WASHINGTON (CN) — The U.S. Department of Justice charged three North Korean hackers on Wednesday with having stolen digital wallets of cryptocurrency from banks and businesses worldwide.
Dated Dec. 8, 2020, but unsealed this morning, the indictment builds off a 2018 case against accused Sony hacker Park Jin Hyok. Prosecutors say Park and the two new defendants, Jon Chang Hyok and Kim Il, are all programmers and members of a Pyongyang-based military intelligence agency of the North Korean government called Reconnaissance General Bureau (RGB).
“North Korea’s operatives, using keyboards rather than guns, stealing digital wallets of cryptocurrency instead of sacks of cash, are the world’s leading 21st century nation-state bank robbers,” Assistant Attorney General John Demers said in a statement.
As laid out in the 33-page filing, however, the trio stole much more than virtual money.
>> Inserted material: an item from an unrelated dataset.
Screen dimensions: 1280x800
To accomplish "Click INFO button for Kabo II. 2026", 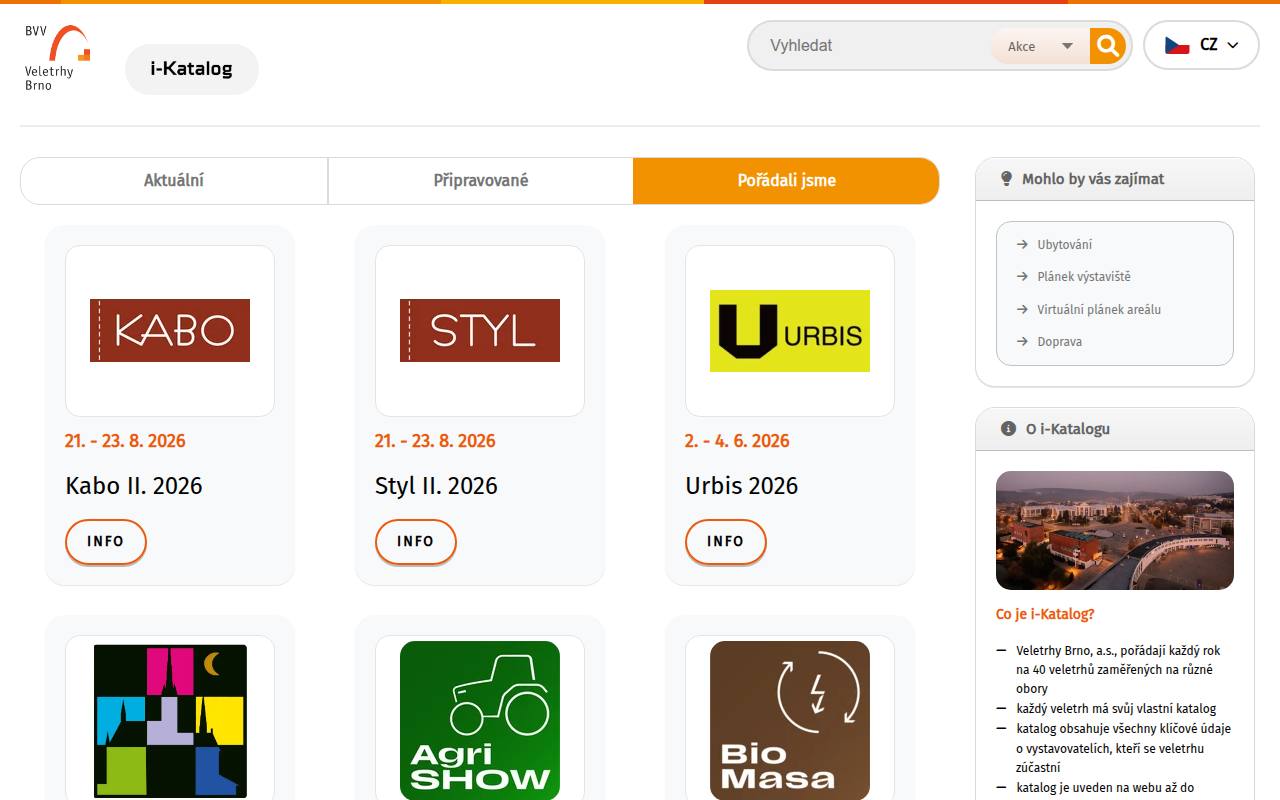I will [106, 541].
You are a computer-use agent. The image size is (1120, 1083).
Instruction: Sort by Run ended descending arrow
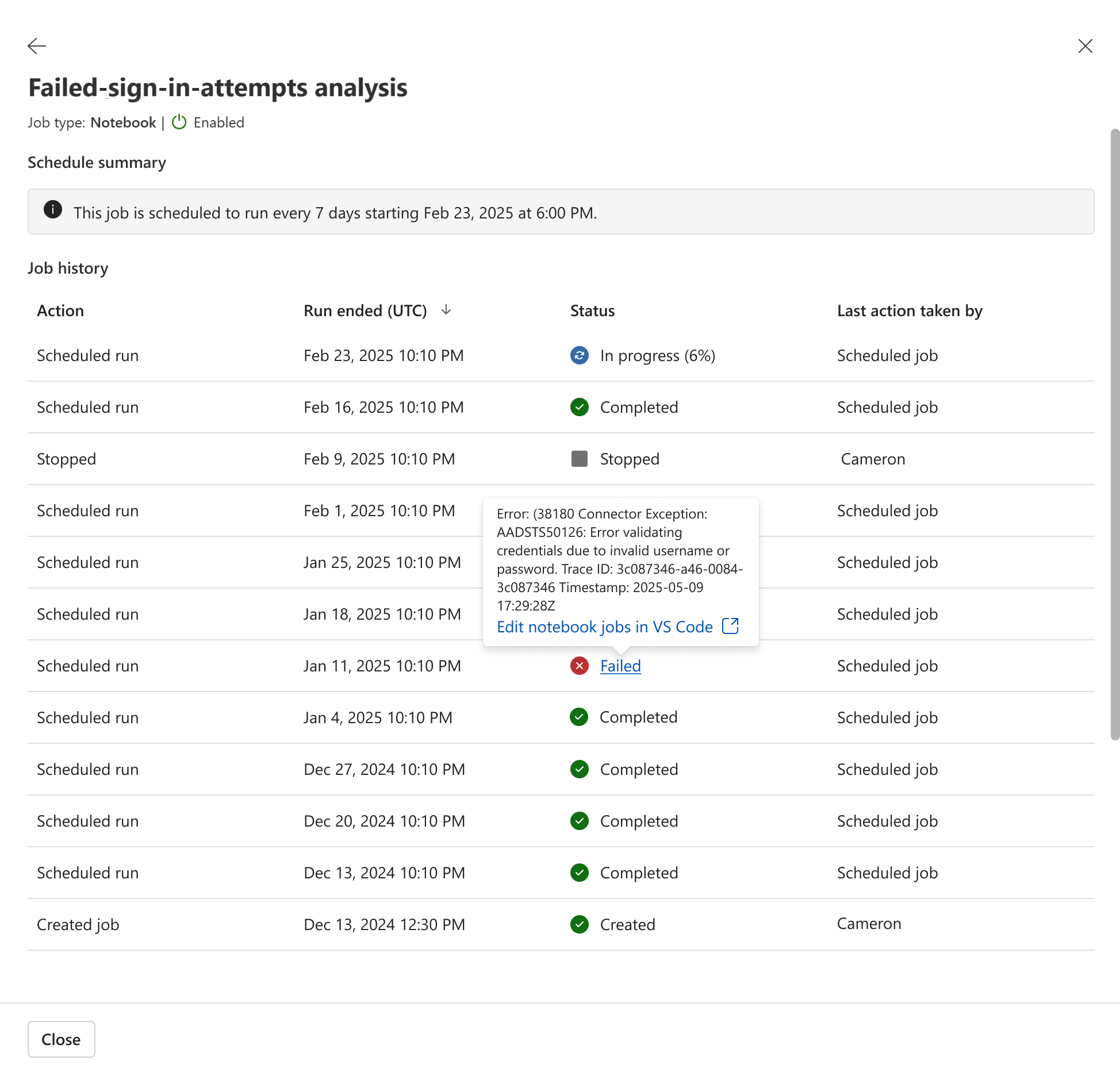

Through cyber-heists and ATM cash-outs, Park, Jon and Kim allegedly tried to either steal or extort more than $1.3 billion from entertainment companies, financial institutions, cryptocurrency companies, online casinos, defense contractors, utility companies and individuals.
Back in 2018, the U.S. attorney general worked with the U.S. Attorney’s Office for the Central District of California and the National Security Division to charge Park in connection to a series of past plots including the February 2016 cyber-heist of $81 million from the Bank of Bangladesh and the May 2017 WannaCry ransomware attack, which damaged computer systems in more 150 countries.
Perhaps more memorably for U.S. audiences, the earlier indictment also connected Park to the “hack-and-dump” retaliation plot against Sony Pictures Entertainment as the studio prepared to release the film “The Interview” satirizing Kim Jong-un in 2014.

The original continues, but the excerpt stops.